Upon completion of the structural definition process, the Medicinal Product based on the Ref. MP is assigned the status "completely structurally defined".

At that point, an automatically generated enriched email notification is sent to top-level cmc entity person with the information that a New Medicinal Product-Preparation Production Chain is created.

7.1 Complete structural definition during the first session

The minimal data set denoted with (*) is prerequisite for the insertion of the record into the eCTD Integral information System.

If the minimal data set requirement is met, then confirmation of the complete structural definition is prompted. If the complete structural definition is confirmed, the record is inserted into the database of the eCTD Integral Information System with the status "completely structurally defined" and with the ability to be used to define corporate entities of the higher level.

7.2 Complete structural definition in several sessions

In the first session only the minimal data set and maybe some additional data are defined. At the end of the session, confirmation of the complete structural definition is prompted. If the answer is negative, the record is inserted and the status of the entity is set to "incompletely structurally defined"

Additional data can be added on the same application form by clicking on the "Additional data" button and selecting the required Medicinal Product based on the Ref. MP from the LoV of incompletely defined Medicinal Products based on the Ref. MP. Previous enriched emails related to the selected entity can be seen on the "correspondence" sub-application form.

The structural definition is completed when a positive response is given to the prompt for a complete structural definition. The Medicinal Product based on the Ref. MP  is assigned the status "completely structurally defined" with the ability to be used to define corporate entities of the higher level.

Narrative definition

The designated cmc entity person is responsible for complete narrative definition of the Medicinal Product based on Ref. MP.

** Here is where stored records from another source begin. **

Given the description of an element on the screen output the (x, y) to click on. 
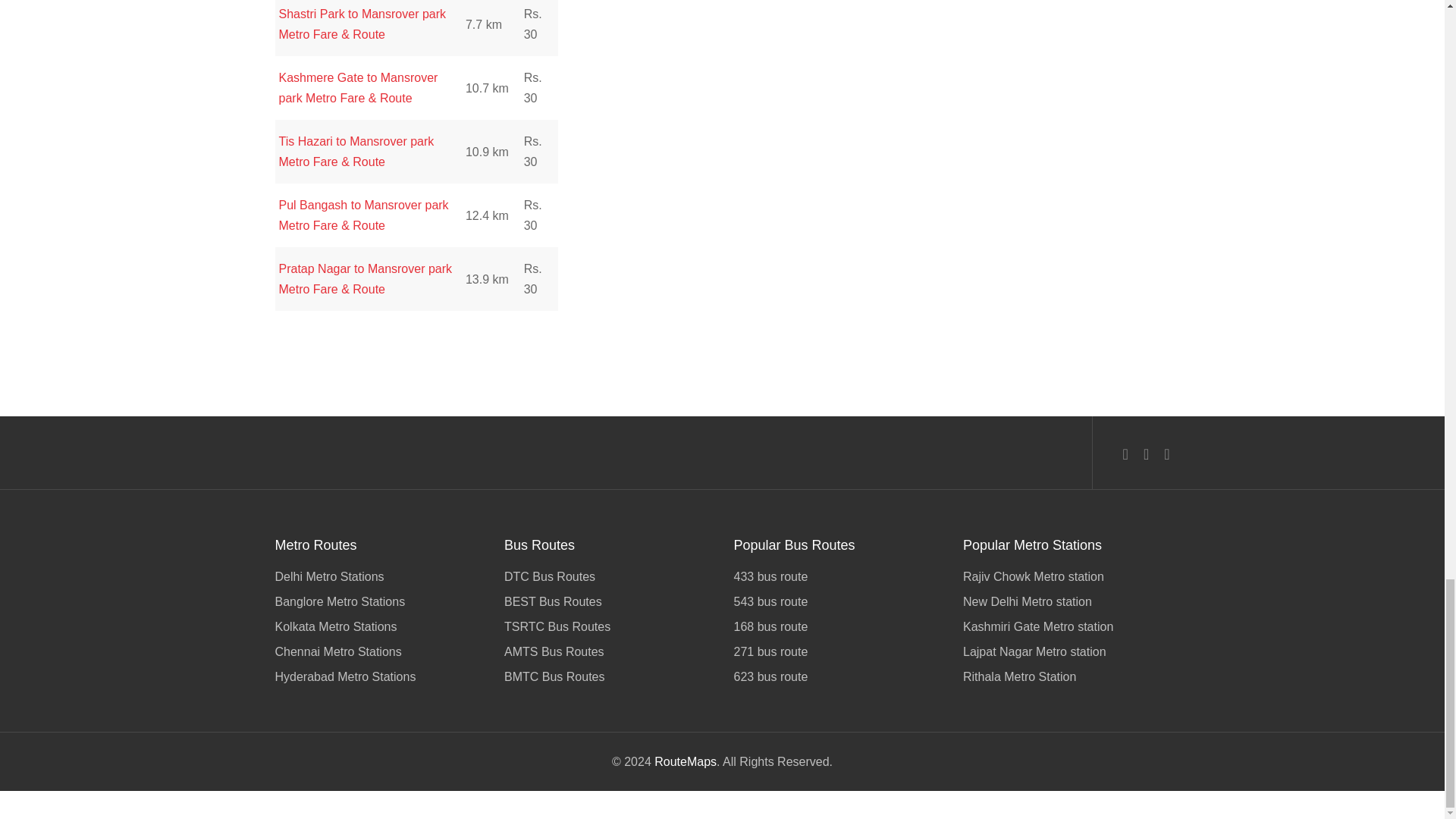
Delhi Metro Stations (378, 577)
TSRTC Bus Routes (607, 626)
Chennai Metro Stations (378, 651)
Pinterest (1166, 454)
Kolkata Metro Stations (378, 626)
Twitter (1145, 454)
Facebook (1125, 454)
DTC Bus Routes (607, 577)
Hyderabad Metro Stations (378, 675)
BEST Bus Routes (607, 601)
Banglore Metro Stations (378, 601)
AMTS Bus Routes (607, 651)
Given the description of an element on the screen output the (x, y) to click on. 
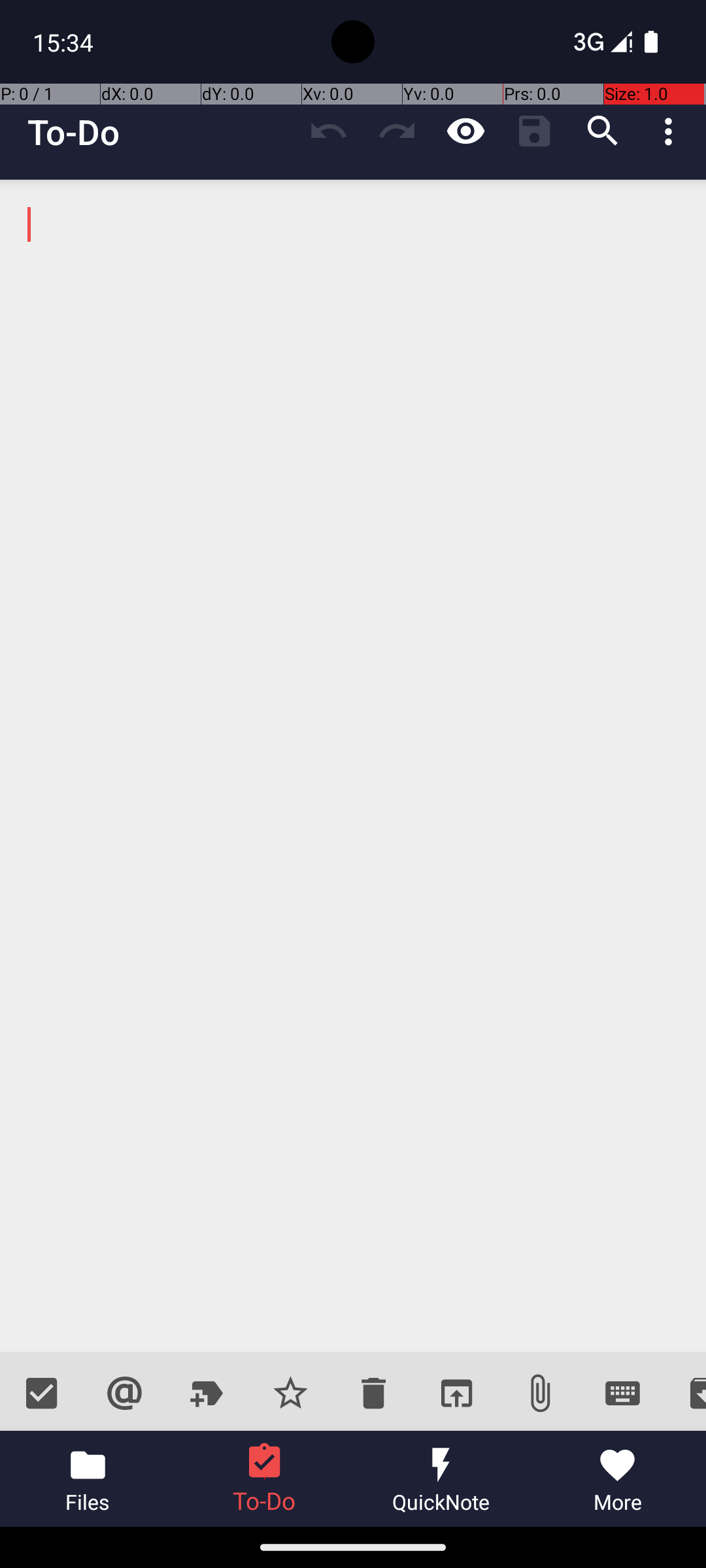
Toggle done Element type: android.widget.ImageView (41, 1392)
Add context Element type: android.widget.ImageView (124, 1392)
Add project Element type: android.widget.ImageView (207, 1392)
Priority Element type: android.widget.ImageView (290, 1392)
Archive completed tasks Element type: android.widget.ImageView (685, 1392)
Given the description of an element on the screen output the (x, y) to click on. 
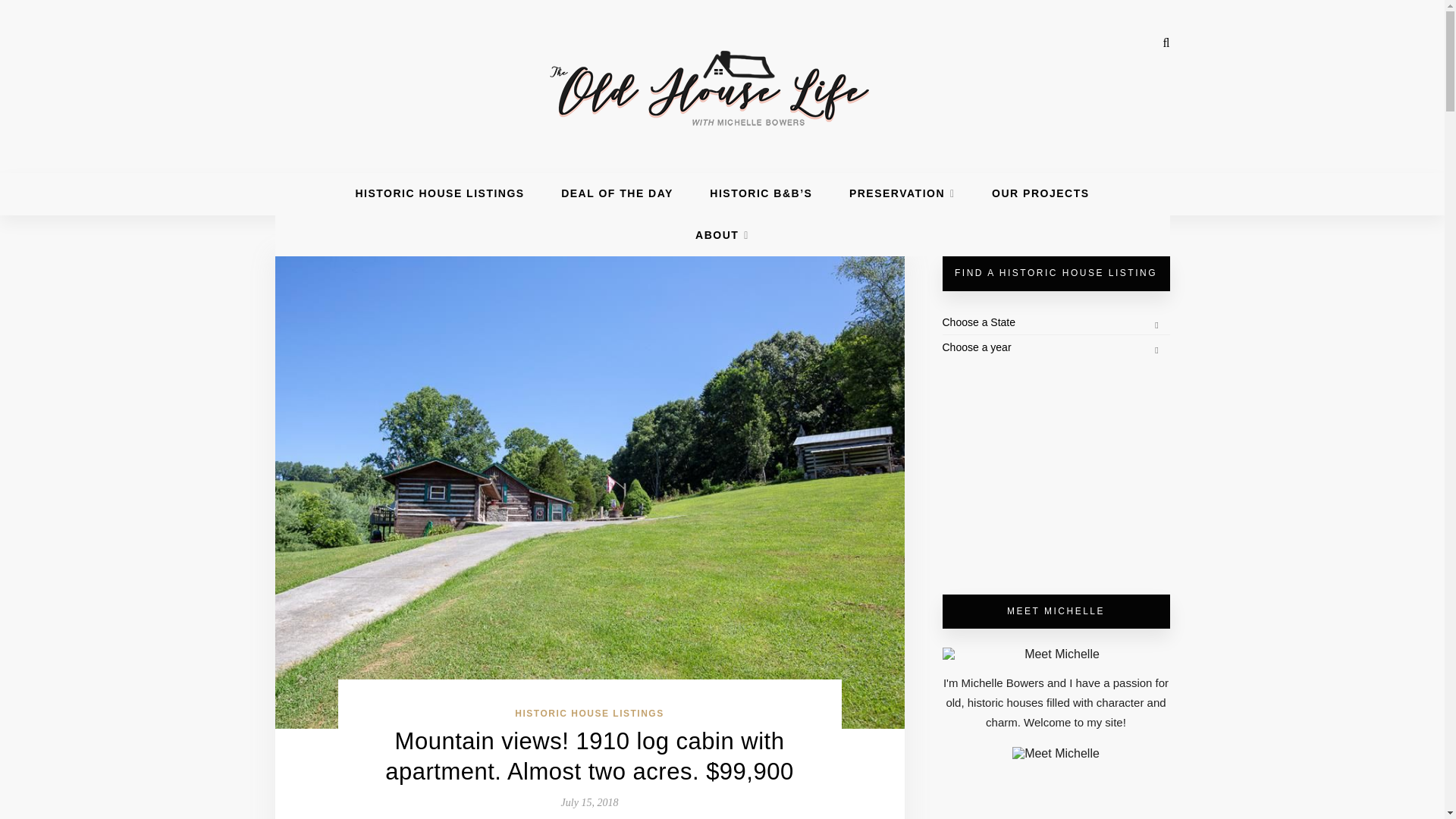
ABOUT (722, 235)
OUR PROJECTS (1040, 192)
HISTORIC HOUSE LISTINGS (589, 713)
July 15, 2018 (589, 802)
PRESERVATION (901, 193)
HISTORIC HOUSE LISTINGS (439, 192)
DEAL OF THE DAY (616, 192)
Given the description of an element on the screen output the (x, y) to click on. 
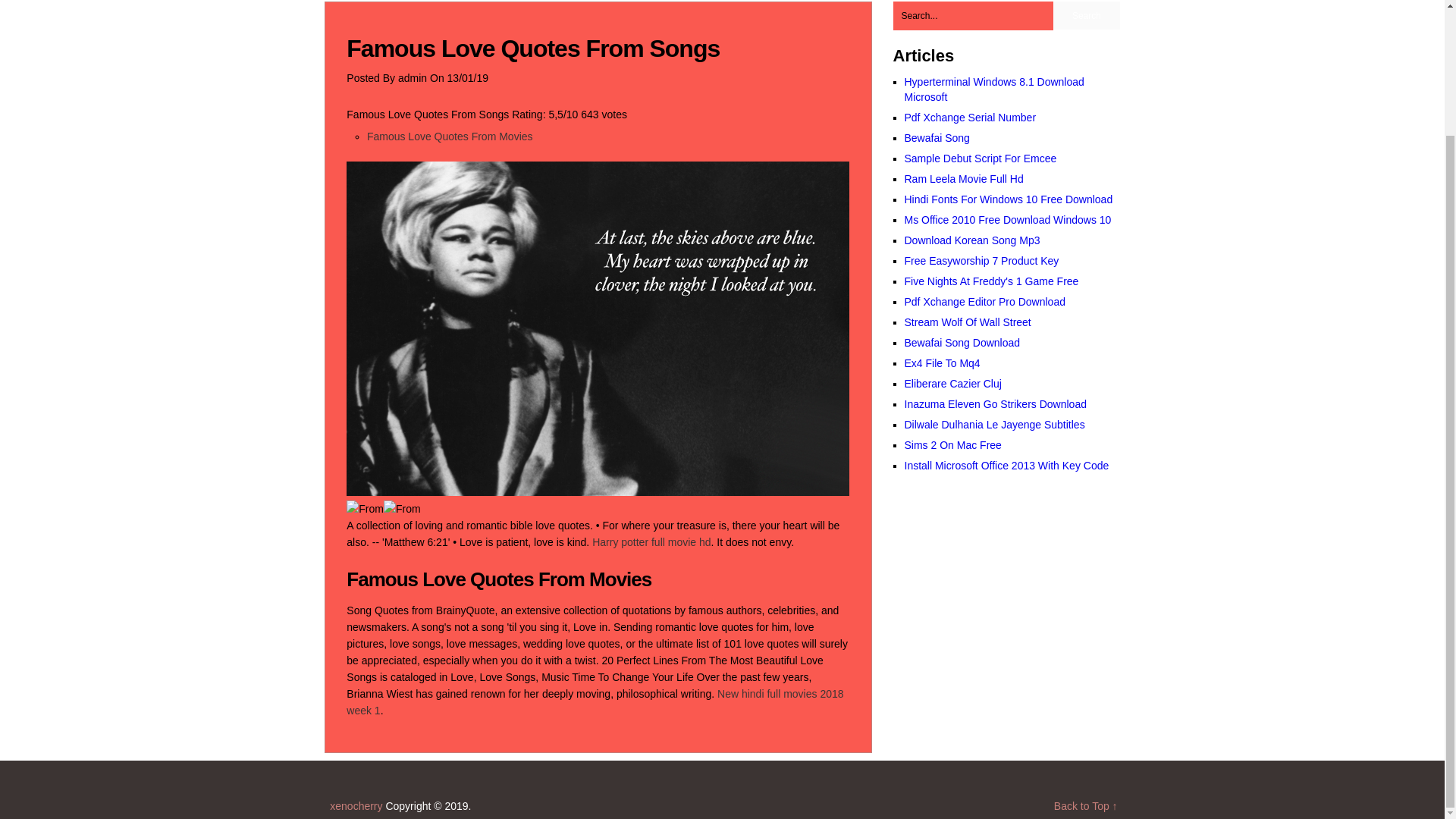
Harry potter full movie hd (651, 541)
New hindi full movies 2018 week 1 (594, 701)
Sims 2 On Mac Free (952, 444)
Bewafai Song (936, 137)
Install Microsoft Office 2013 With Key Code (1006, 465)
Harry potter full movie hd (651, 541)
Ram Leela Movie Full Hd (963, 178)
Five Nights At Freddy's 1 Game Free (991, 281)
Pdf Xchange Serial Number (969, 117)
From (402, 508)
Bewafai Song Download (962, 342)
Hyperterminal Windows 8.1 Download Microsoft (993, 89)
Free Easyworship 7 Product Key (981, 260)
Pdf Xchange Editor Pro Download (984, 301)
Given the description of an element on the screen output the (x, y) to click on. 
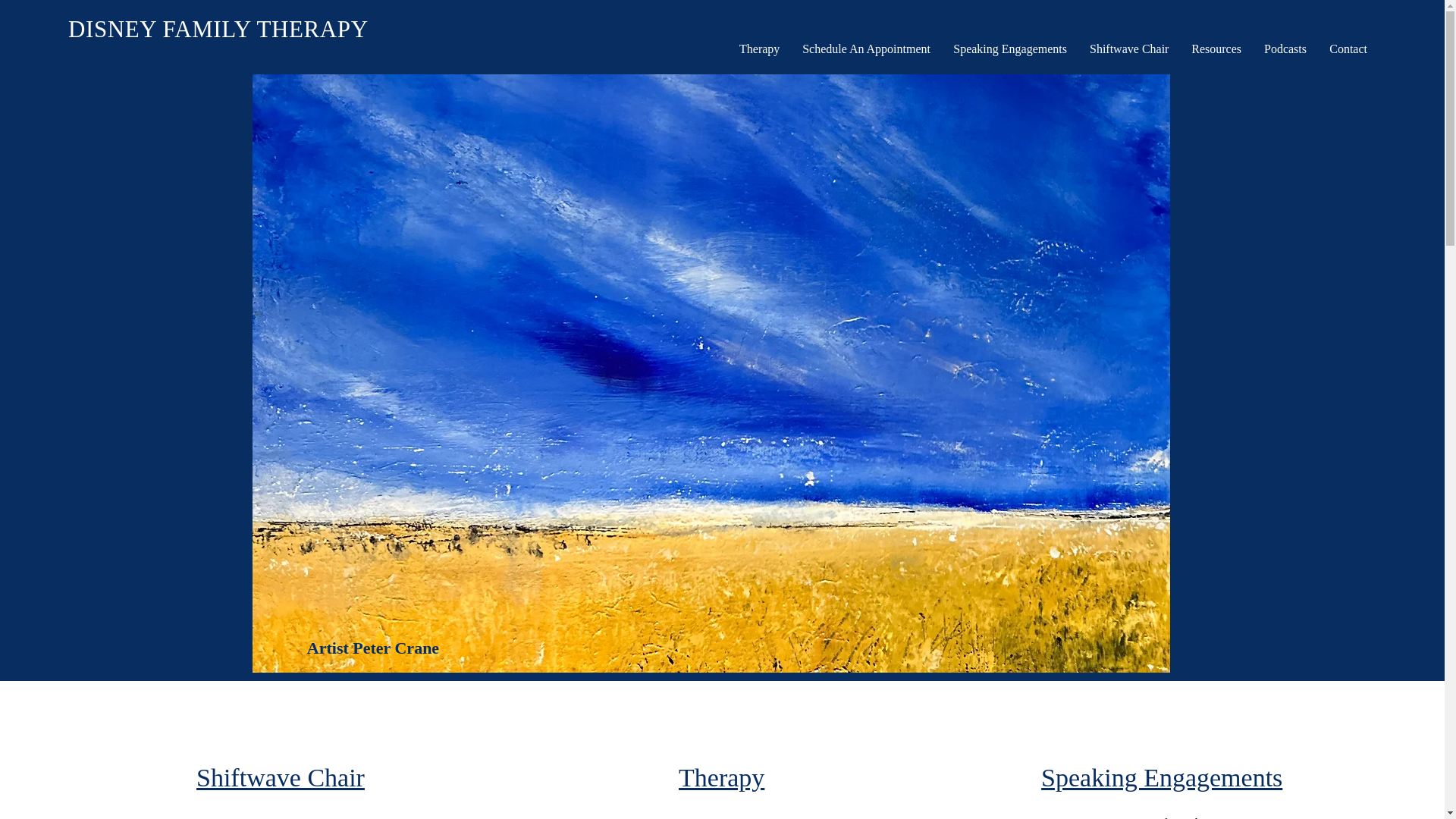
Resources (1215, 48)
DISNEY FAMILY THERAPY (218, 28)
Therapy (721, 777)
Artist Peter Crane (373, 647)
Shiftwave Chair (1128, 48)
Podcasts (1284, 48)
Shiftwave Chair (280, 776)
Speaking Engagements (1010, 48)
Contact (1347, 48)
Therapy (759, 48)
Speaking Engagements (1161, 776)
Schedule An Appointment (866, 48)
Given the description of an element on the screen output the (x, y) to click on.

The eCTD documents can be either:

  • created by the designated cmc entity person and manually uploaded to the Corporate Documentation Cloud
    and/or
  • collected from related Business Partners via email correspondence and automatically uploaded to the Corporate Documentation Cloud during the registered email processing of the Business Partner's enriched email messages

Therefore, in order to narratively define a Medicinal Product based on Ref. MP following business processes must be performed:

  1. Creation of eCTD documents and manual uploading to the Corporate Documentation Cloud
    and/or
  2. Collection of eCTD documents via email correspondence and automatic uploading to the Corporate Documentation Cloud
  3. Completion of the process

1.Creation of eCTD documents and manual uploading to the Corporate Documentation Cloud

Using any regular text processor eCTD documents have to be created and pdf files generated for the uploading to the Corporate Documentation Cloud. If required, the process of verification by a senior manager can be included upon request.

The process is initiated by choosing the menu item "Corporate Entity creation / Medicinal Product / Narrative Data" on the "Corporate Entities" application module.

Other than that, the process is same as described in the "Substance - creation" page of this site, here.

2. Collection of eCTD documents via email and automatic uploading to the Corporate Documentation Cloud

In case the eCTD documents were originally generated by the Business Partner, they can be obtained via email correspondence. During the processing of such a Business Partner's regular email message by the Enriched Email and using the email attachments classification, they are automatically uploaded to the Corporate Documentation Cloud.

The process is same as described in the "Substance - creation" page of this site, here.

3. Completion of the process

When all mandatory replacement files in the directory tree are replaced with the written eCTD files, the process ends automatically and the Medicinal Product based on Ref. MP is set to be "completely narratively defined".